Shares of William Lyon Homes (NYSE:WLH) stock are up 11% as of 3 p.m. EST Wednesday, and it isn't hard to figure out why.
This morning, the homebuilder announced that it has agreed to sell itself to rival Taylor Morrison (NYSE:TMHC), merging to create "the nation's fifth largest homebuilder based on LTM [last 12 months] home deliveries."
Taylor Morrison will be paying $2.4 billion including assumed debt -- approximately equal to William Lyon's book value -- to acquire its new prize.

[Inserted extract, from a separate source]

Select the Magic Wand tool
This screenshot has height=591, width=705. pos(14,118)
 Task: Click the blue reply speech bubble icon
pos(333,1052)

In so doing, it will become a top-five homebuilder nationwide, and will occupy the top-five tier in 16 of the 23 markets in which the two companies currently build homes.

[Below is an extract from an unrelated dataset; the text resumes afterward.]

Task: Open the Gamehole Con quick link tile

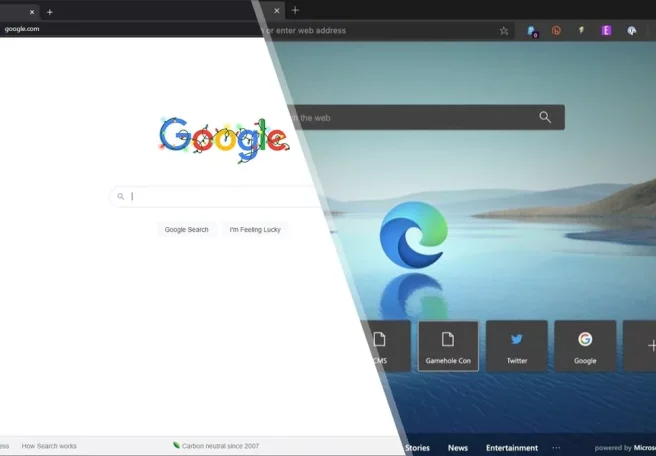Action: tap(449, 346)
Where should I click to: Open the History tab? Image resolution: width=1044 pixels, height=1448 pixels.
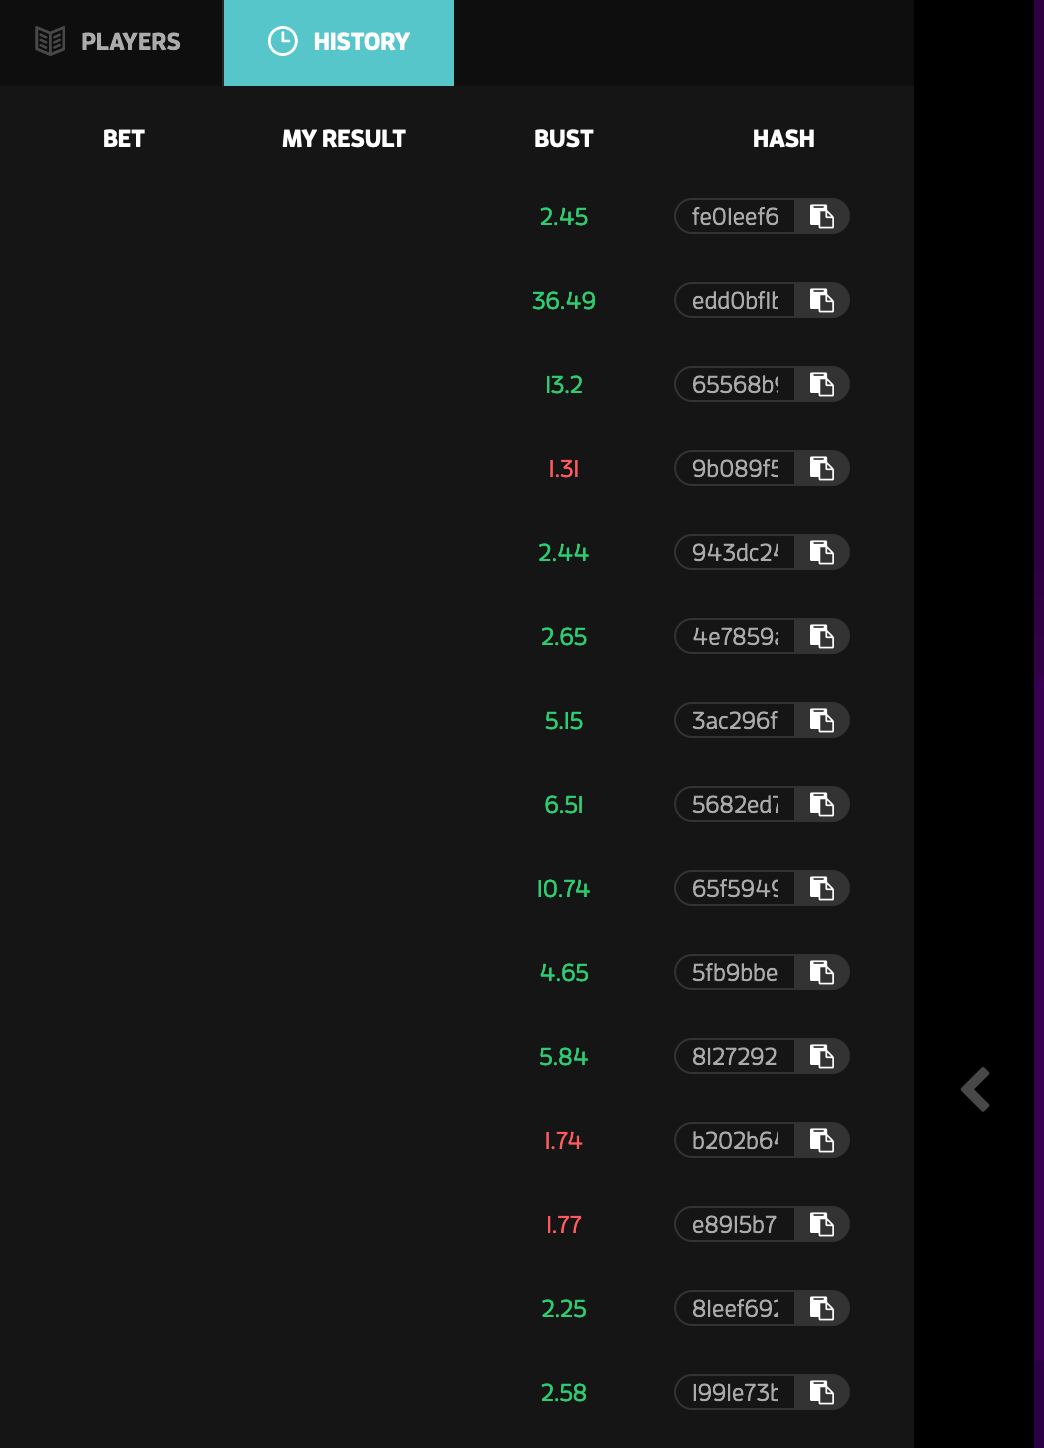coord(339,42)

It will also make William Lyon shareholders a whole lot richer than they were yesterday, adding to the gains they've already been enjoying, and pushing William Lyon stock up 35% for the last 12-month period.

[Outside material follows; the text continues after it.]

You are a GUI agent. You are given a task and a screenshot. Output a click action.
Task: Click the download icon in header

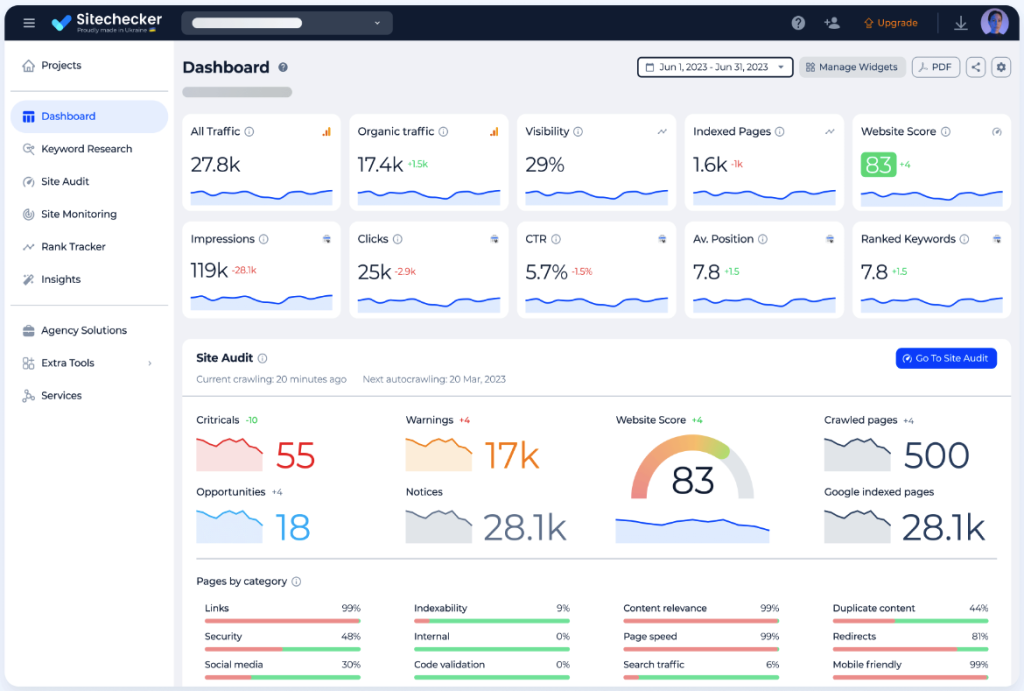[961, 23]
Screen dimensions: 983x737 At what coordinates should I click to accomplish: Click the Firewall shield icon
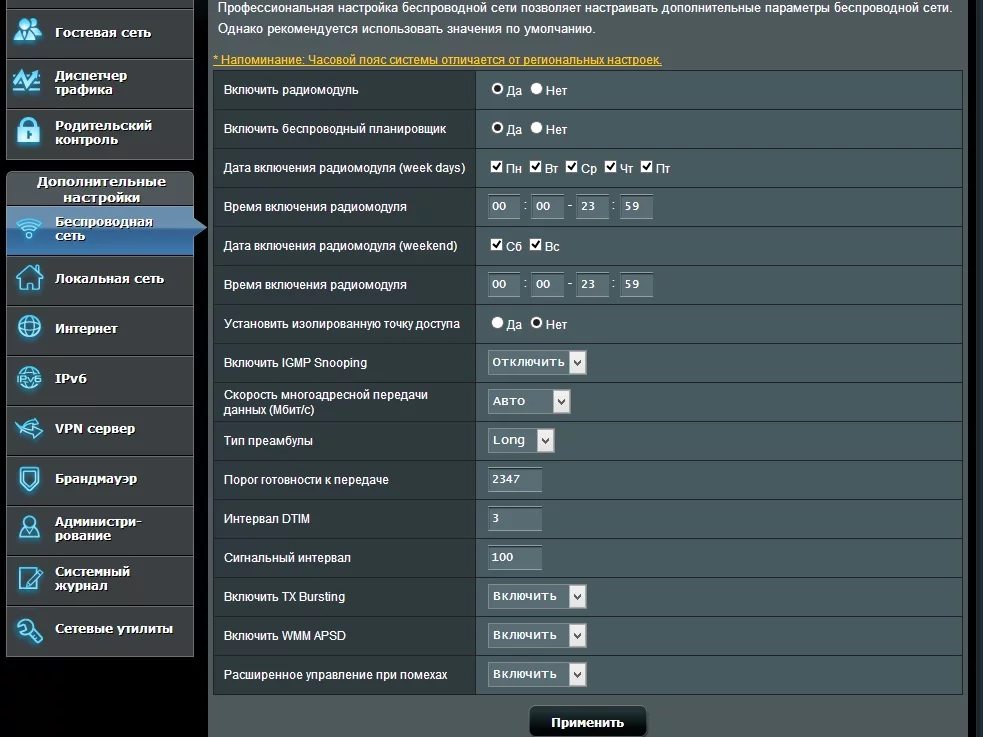click(29, 479)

Taylor Morrison will pay $2.50 per share in cash, and trade William Lyon shareholders 0.8 share of its own stock in exchange for every share of William Lyon they currently own, resulting in a per-share valuation of $21.45 for William Lyon at current prices.
Speaking of which, the parties anticipate closing this merger sometime between late Q1 2020 and early Q2 -- so there could be as much as six months between merger announcement and merger closing. That means investors should anticipate that the valuation on this deal ($2.4 billion presently) will fluctuate both up and down over time. It all depends on the value of Taylor Morrison stock -- which incidentally was down today, by 4.6%.